If you open the chapter n°3, and see the verse n°28, there is one phrase: guṇā guṇeṣu vartanta. This one sentence, one phrase is a very important phrase in the context of this particular verse: guṇā guṇeṣu vartanta. Now, the word guṇā is usually used in the term of Prakriti; because the theory is that Prakriti consists of three Gunas: triguṇātmāka prakṛti: the Prakriti is triguṇātmāka, it has got Sattwa, Rajas, and Tamas. So, it simply says that Prakriti is active everywhere, and in this Prakriti, the qualities work among the qualities; the Gunas work among the Gunas; the whole world is nothing but activities of the three Gunas: Sattwa, Rajas, and Tamas. There is nothing more than this in all this Prakriti: this would be one of the meanings of this statement.

Now, this seems to be further re-affirmed in the same chapter, when you come to verse n°33. There, there is a full sentence:

prakṛtiṁ yānti bhūtāni nigrahaḥ kiṁ kariṣyati || (III, 33)

All the creatures are ruled by Prakriti; nigrahaḥ kiṁ kariṣyati, suppression: of what avail the suppression be? nigrahaḥ kiṁ kariṣyati, everything is moved by Prakriti, this whole movement of suppression, how will it be of any use? Elsewhere it is also said that even the Jnani gets impelled by the speed of the Gunas, of the Prakriti.

Now if you read the Bhagavad Gita only in the light of these two or three statements, then, this statement coming in chapter n°6 may seem to be a contradiction.

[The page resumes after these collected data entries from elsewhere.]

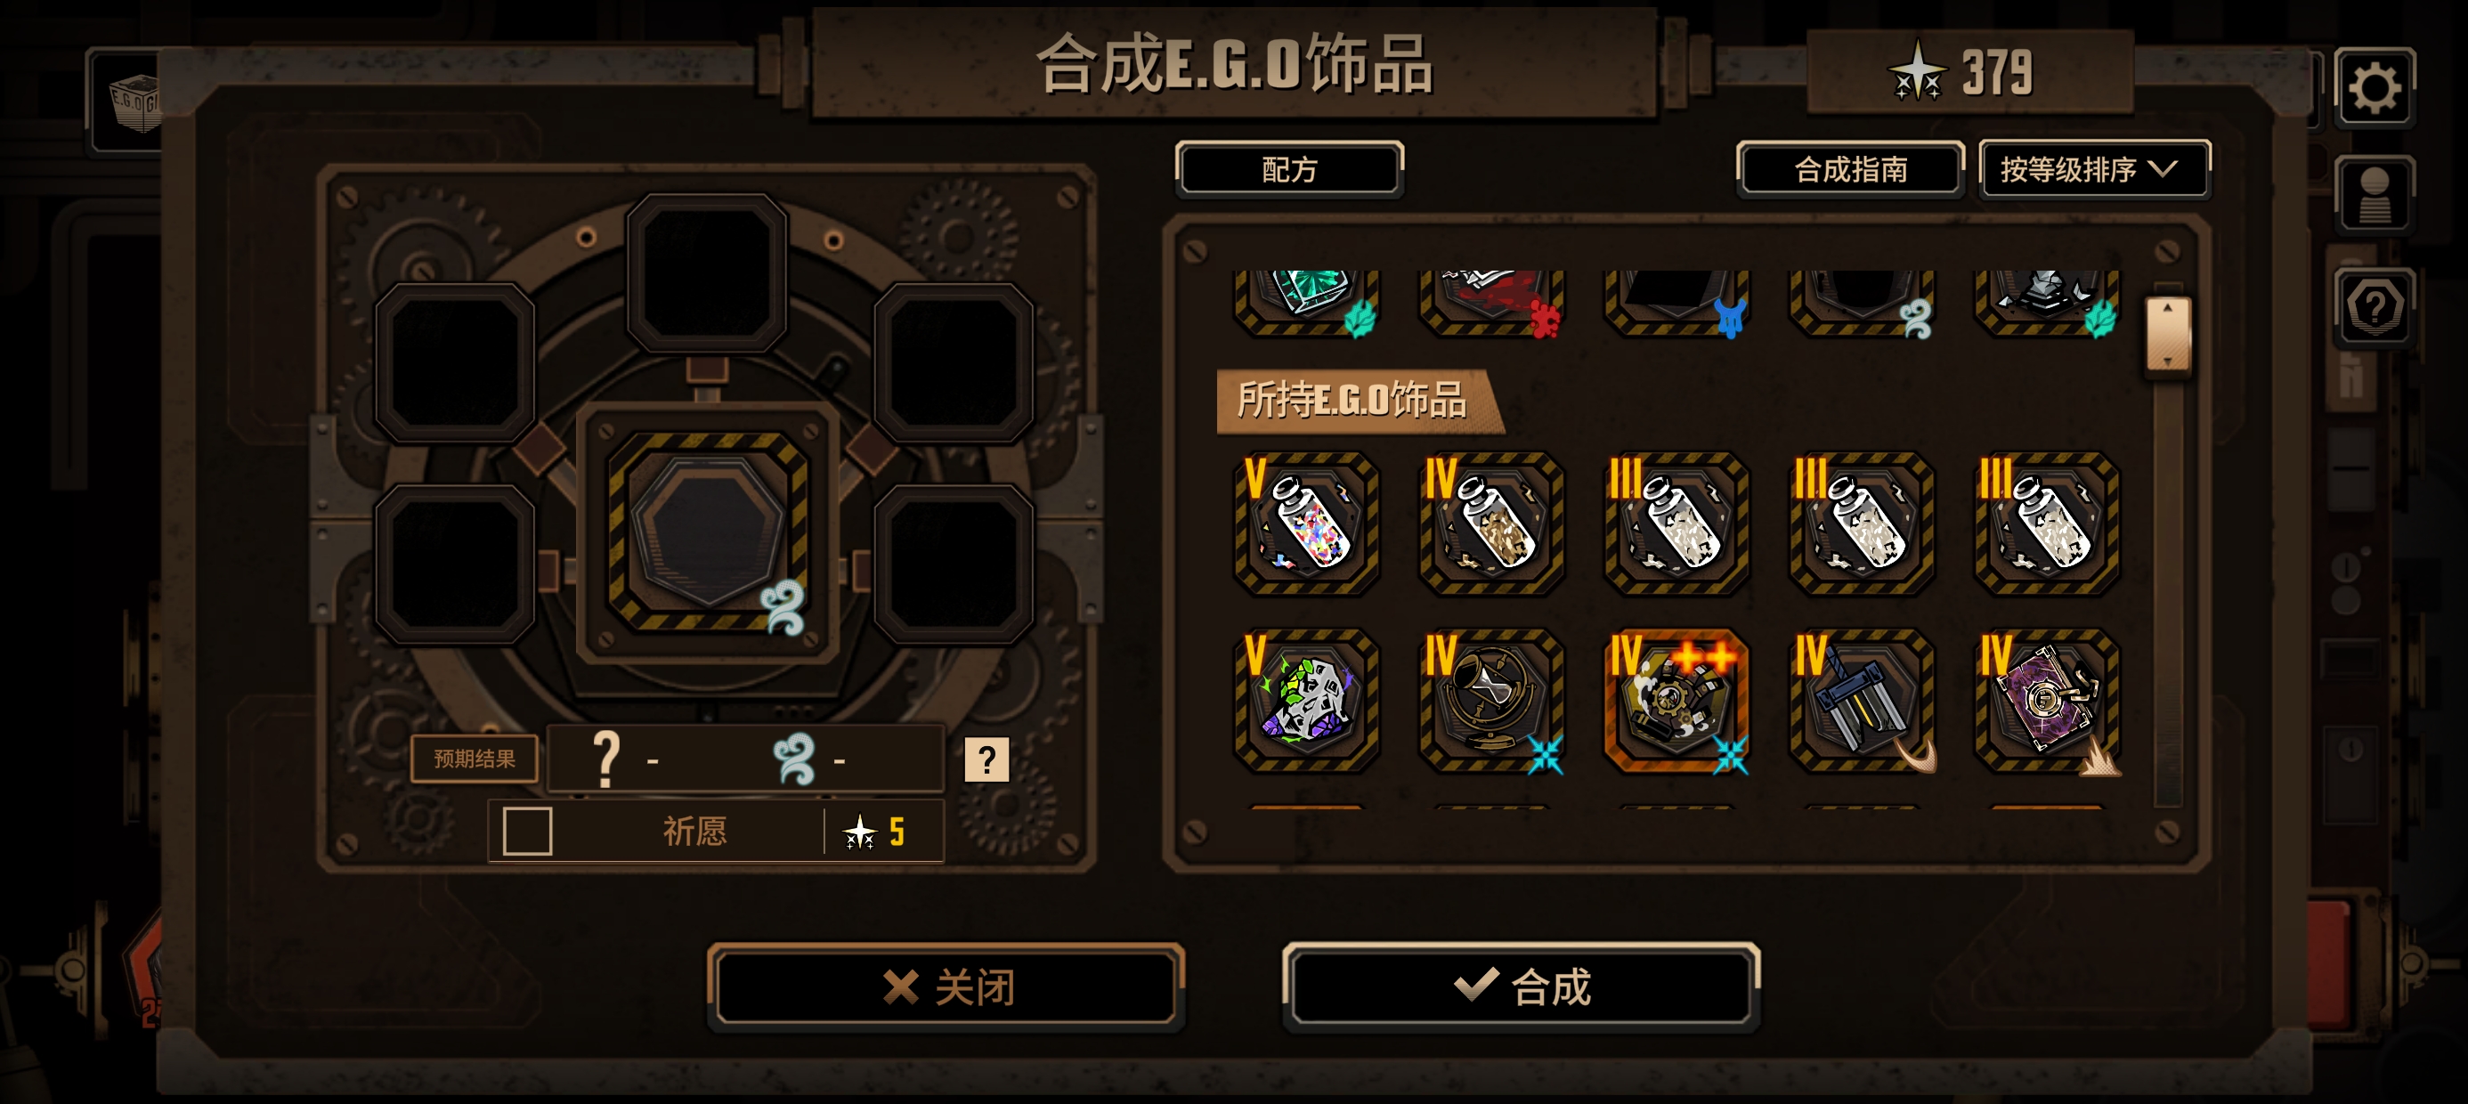The width and height of the screenshot is (2468, 1104).
Task: Open the 按等级排序 sort dropdown
Action: coord(2094,170)
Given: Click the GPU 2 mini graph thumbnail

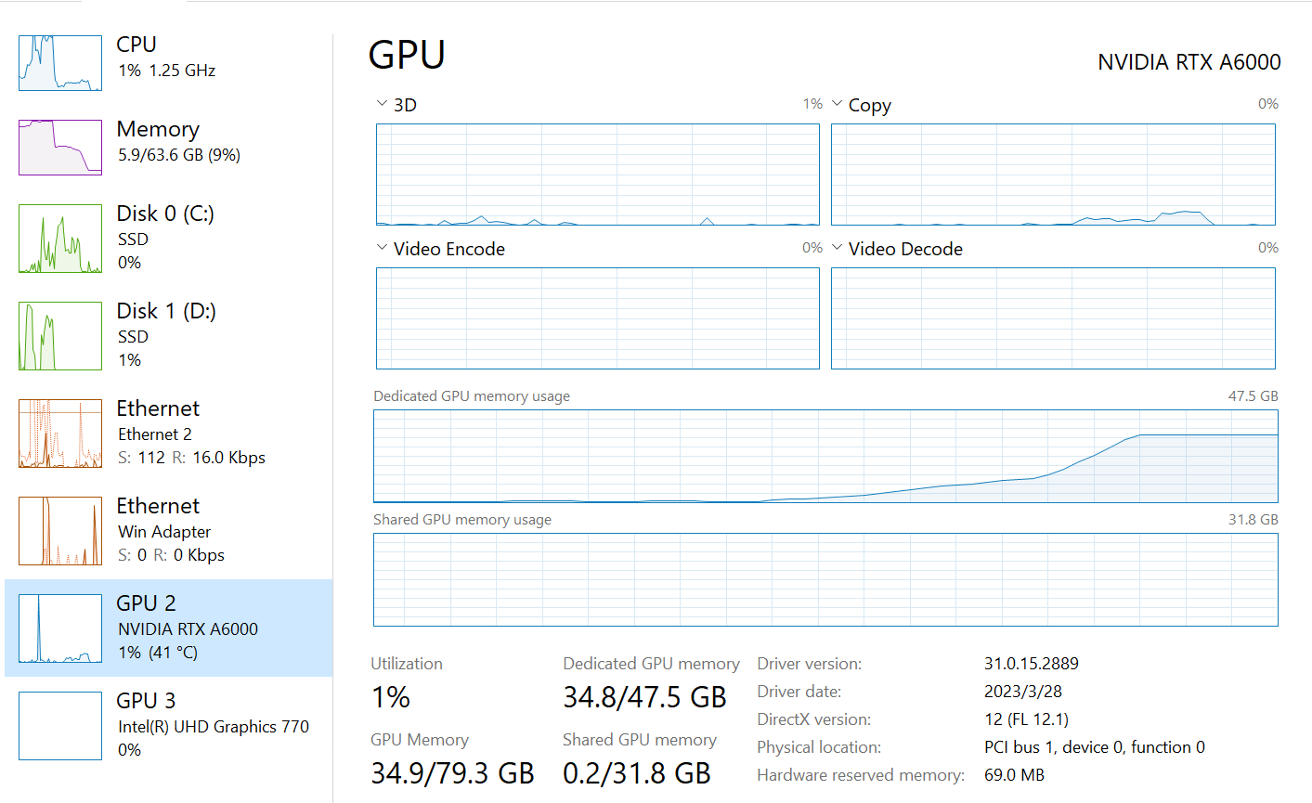Looking at the screenshot, I should [x=60, y=628].
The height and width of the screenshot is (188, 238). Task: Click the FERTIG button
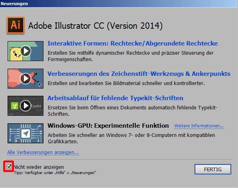[213, 169]
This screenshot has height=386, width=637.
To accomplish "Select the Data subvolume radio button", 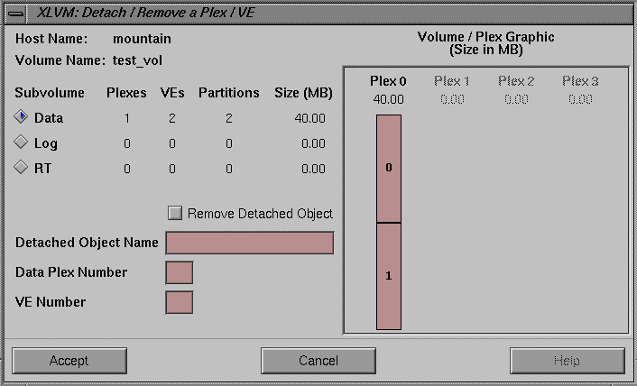I will 22,117.
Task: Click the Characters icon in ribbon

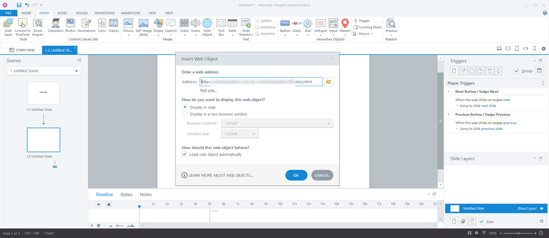Action: point(56,25)
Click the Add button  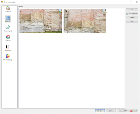coord(132,10)
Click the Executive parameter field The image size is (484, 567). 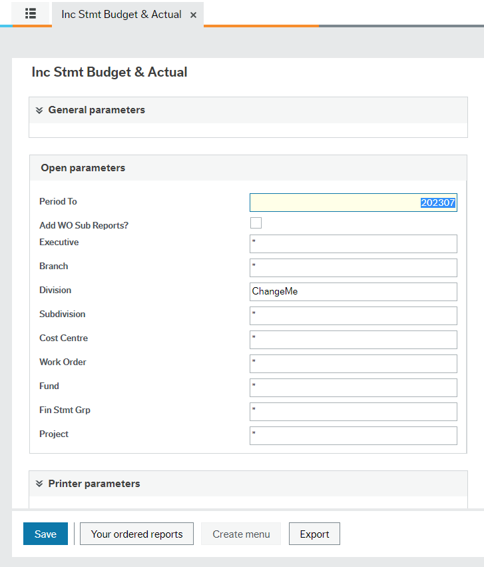(353, 243)
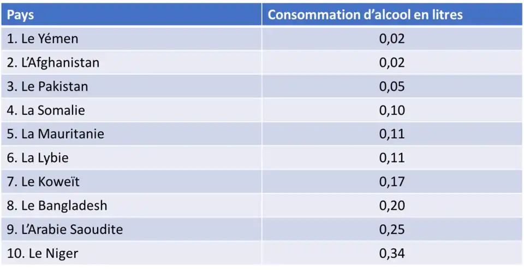Image resolution: width=524 pixels, height=270 pixels.
Task: Select the 0,34 value for Niger
Action: coord(392,253)
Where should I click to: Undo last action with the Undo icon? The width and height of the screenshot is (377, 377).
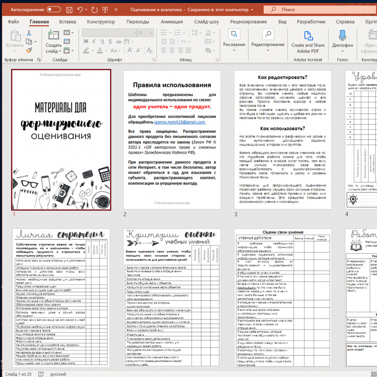pyautogui.click(x=81, y=9)
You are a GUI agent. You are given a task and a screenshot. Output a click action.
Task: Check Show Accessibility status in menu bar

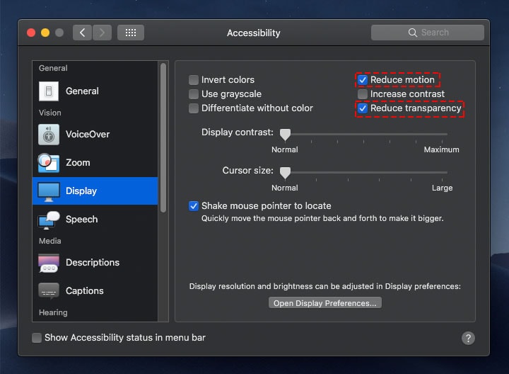point(37,338)
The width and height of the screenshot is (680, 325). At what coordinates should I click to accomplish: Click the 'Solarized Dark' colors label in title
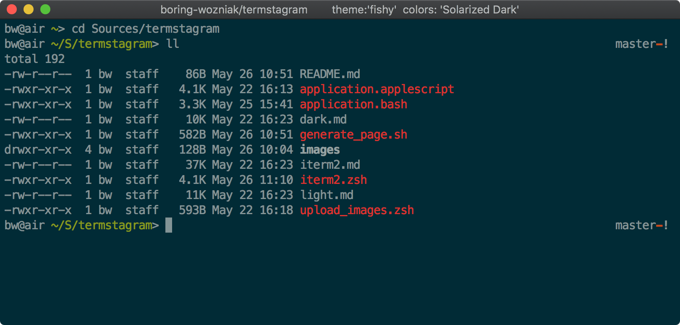point(461,10)
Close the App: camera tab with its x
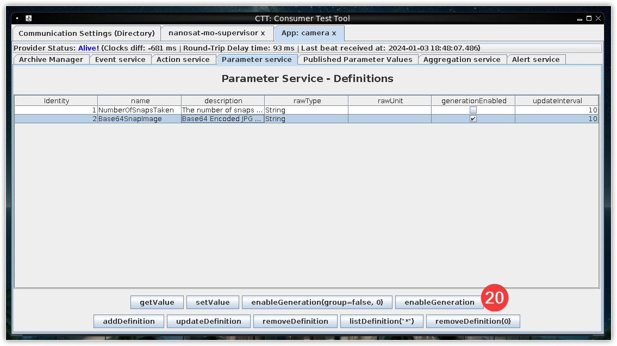617x346 pixels. coord(334,33)
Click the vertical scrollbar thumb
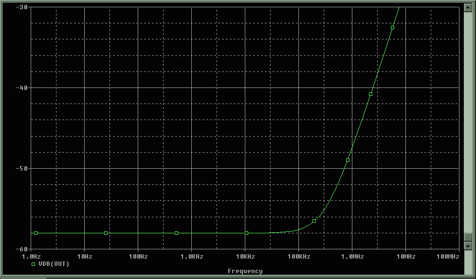Screen dimensions: 476x279 click(x=468, y=237)
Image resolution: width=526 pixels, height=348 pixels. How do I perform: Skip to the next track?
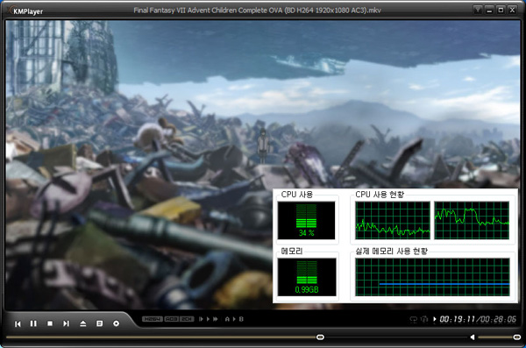tap(66, 323)
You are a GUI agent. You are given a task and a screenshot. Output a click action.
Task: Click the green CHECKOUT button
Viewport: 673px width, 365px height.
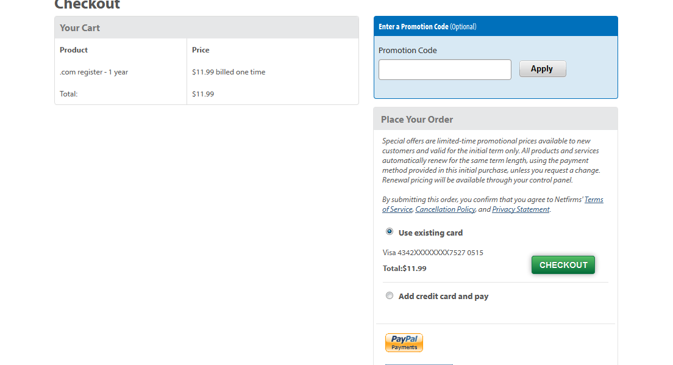(563, 265)
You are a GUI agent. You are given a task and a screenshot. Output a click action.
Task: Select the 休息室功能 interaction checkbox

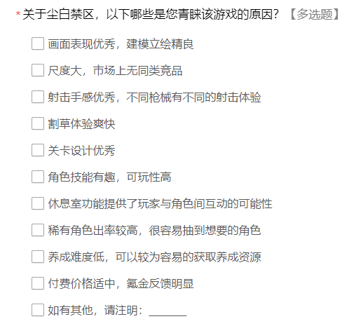38,203
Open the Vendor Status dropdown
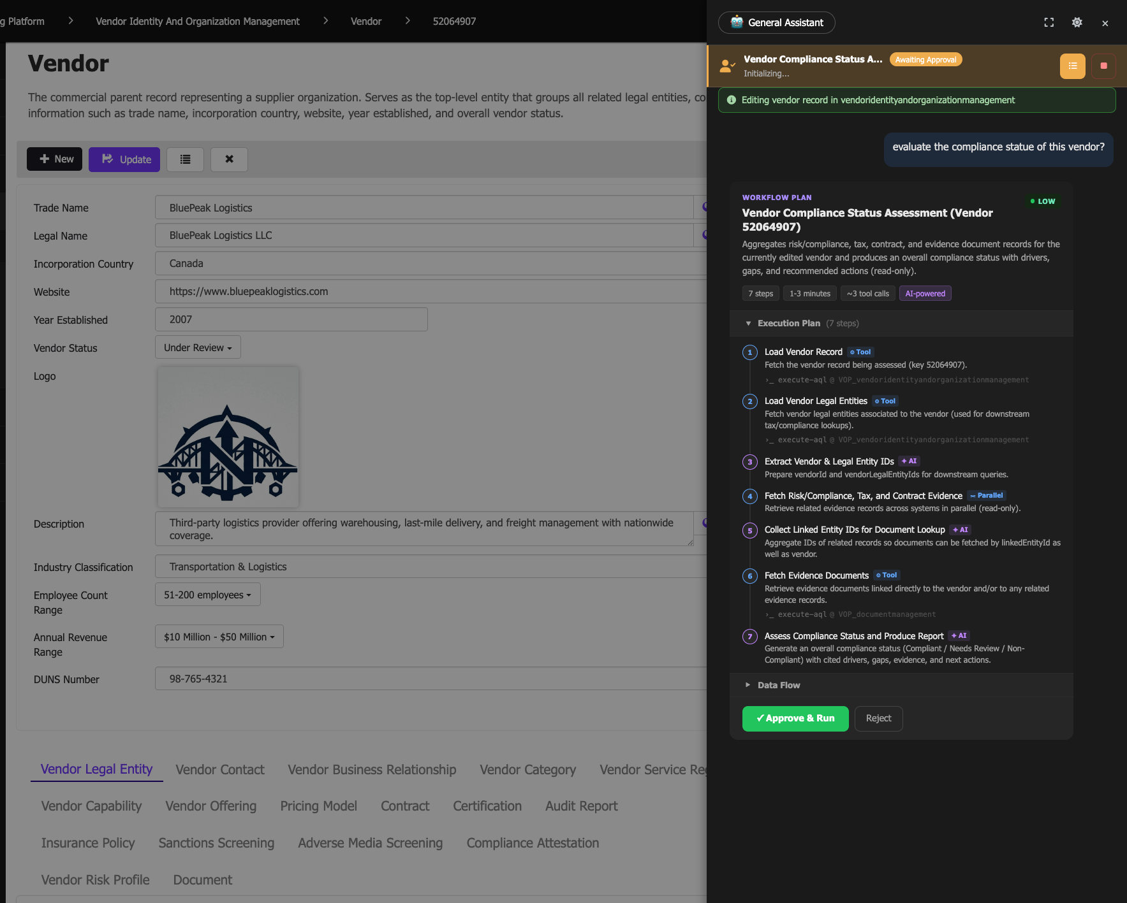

If Prakriti alone is active, and any movement of control is of no avail, then the question is: how is one to raise oneself by oneself? Because raising oneself implies control, implies doing something other than what Prakriti wants us to do, and going beyond it. If you want to raise yourself, then, whatever is happening by the force of Prakriti, you have to raise it. So, it may seem that if the Bhagavad Gita says:

prakṛtiṁ yānti bhūtāni nigrahaḥ kiṁ kariṣyati, and if this is the ultimate statement of the Bhagavad Gita, then this may be unacceptable; and there may be a contradiction between the two. And that is why some people who don’t read the Bhagavad Gita as a whole, they say that Bhagavad Gita has some inner contradictions: once you state this and then now you state this! But the Bhagavad Gita has to be studied as a whole; and this is what we have to repeat again and again. The Bhagavad Gita is an exposition of a teaching, which is very large, and it is and exposition which is done step by step.